Bucci – “O que eu percebo é que houve uma transformação muito grande no ensino do jornalismo fora do Brasil. Isso começou talvez nos anos 90 com a percepção de centros importantes de formação de jornalistas para o impacto que representariam as novas tecnologias. Isso levou a uma certa projeção de alguns centros de ensino de jornalismo. Eu destacaria Columbia, em Nova York, na Espanha a Universidade Navarra certamente e, ainda nos Estados Unidos talvez algumas experiências em Berkeley e aí surgiram instituições que não são de ensino, mas que começaram a aglutinar experiências que apontavam caminhos para a formação do jornalista. Uma delas na América Latina é aquela construída por Gabriel Garcia Marques ela se consagra como Fundación Nuevo Periodismo na Colombia, promove troca de ensinamentos entre jornalistas de vários países. Hoje em Columbia, por exemplo, que me parece o ponto mais avançado, existem instituições como Tall Center muito dedicado ao emprego de tecnologias da era digital no jornalismo e o centro Helen Brown que ela e o marido dela deixaram, uma aproximação entre a universidade Stanford e Columbia, de novo ligando o jornalismo e tecnologia. Isso mudou o cenário do ensino do jornalismo. O Brasil em relação a isso ficou relativamente atrasado, parte das escolas brasileiras ainda é muito atrasado em relação a essas experiências”.
Para Bucci um tipo de defasagem é o que ele chama de elaboração acadêmica do jornalismo, como a criação de categorias que limitam a formação.
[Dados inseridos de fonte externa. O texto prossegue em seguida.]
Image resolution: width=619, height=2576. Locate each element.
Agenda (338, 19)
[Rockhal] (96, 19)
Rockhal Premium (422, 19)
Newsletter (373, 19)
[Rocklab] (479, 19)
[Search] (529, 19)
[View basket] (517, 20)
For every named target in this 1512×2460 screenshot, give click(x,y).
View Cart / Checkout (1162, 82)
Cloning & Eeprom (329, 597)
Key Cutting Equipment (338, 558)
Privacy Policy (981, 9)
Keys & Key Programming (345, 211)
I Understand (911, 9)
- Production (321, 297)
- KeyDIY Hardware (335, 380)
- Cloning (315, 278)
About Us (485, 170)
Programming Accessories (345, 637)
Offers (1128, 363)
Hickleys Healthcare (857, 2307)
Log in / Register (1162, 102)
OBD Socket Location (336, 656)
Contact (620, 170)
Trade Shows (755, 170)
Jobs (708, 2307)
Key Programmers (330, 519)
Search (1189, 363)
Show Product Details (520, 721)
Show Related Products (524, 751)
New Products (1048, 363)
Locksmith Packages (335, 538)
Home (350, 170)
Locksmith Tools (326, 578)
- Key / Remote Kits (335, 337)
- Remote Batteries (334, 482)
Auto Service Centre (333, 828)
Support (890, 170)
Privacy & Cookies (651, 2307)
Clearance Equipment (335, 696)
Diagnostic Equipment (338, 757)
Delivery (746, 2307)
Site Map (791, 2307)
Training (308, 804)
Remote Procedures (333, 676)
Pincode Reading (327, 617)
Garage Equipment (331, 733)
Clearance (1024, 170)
Bucci – “Então se fala de jornalismo radiofônico, jornalismo impresso. Imagine, em algumas instituições existe a categoria de jornalismo impresso como se fosse diferente de jornalismo digital. Na verdade, qualquer redação hoje, mesmo no interior do Brasil, as pequenas publicações, a experiência do jornalismo digital acompanha o jornalismo impresso e o jornalismo impresso já não pode mais ser pensado como modalidade em relação às novas possibilidades de difusão. É uma outra marca distintiva dessa defasagem a que eu me refiro. Há mais algumas, por exemplo, as escolas brasileiras ainda pensam a assessoria de imprensa como uma especialização do jornalismo o que é um paradoxo, na verdade é uma espécie de monstrengo conceitual. Em nenhum outro centro de formação e de estudo jornalismo existe esse tipo de confusão. A assessoria de imprensa é uma atividade, a reportagem, o jornalismo, o jornalismos de opinião, é outro campo de atividade. Isso não significa no entanto que existam experiências positivas na formação do jornalismo. O caminho é promissor. Eu sou professor, gosto e pretendo continuar sendo professor. Acho que todos esses problemas são superáveis, mas o ensino mudou muito e a universidade brasileira está se atrasando em perceber as direções dessas mudanças”.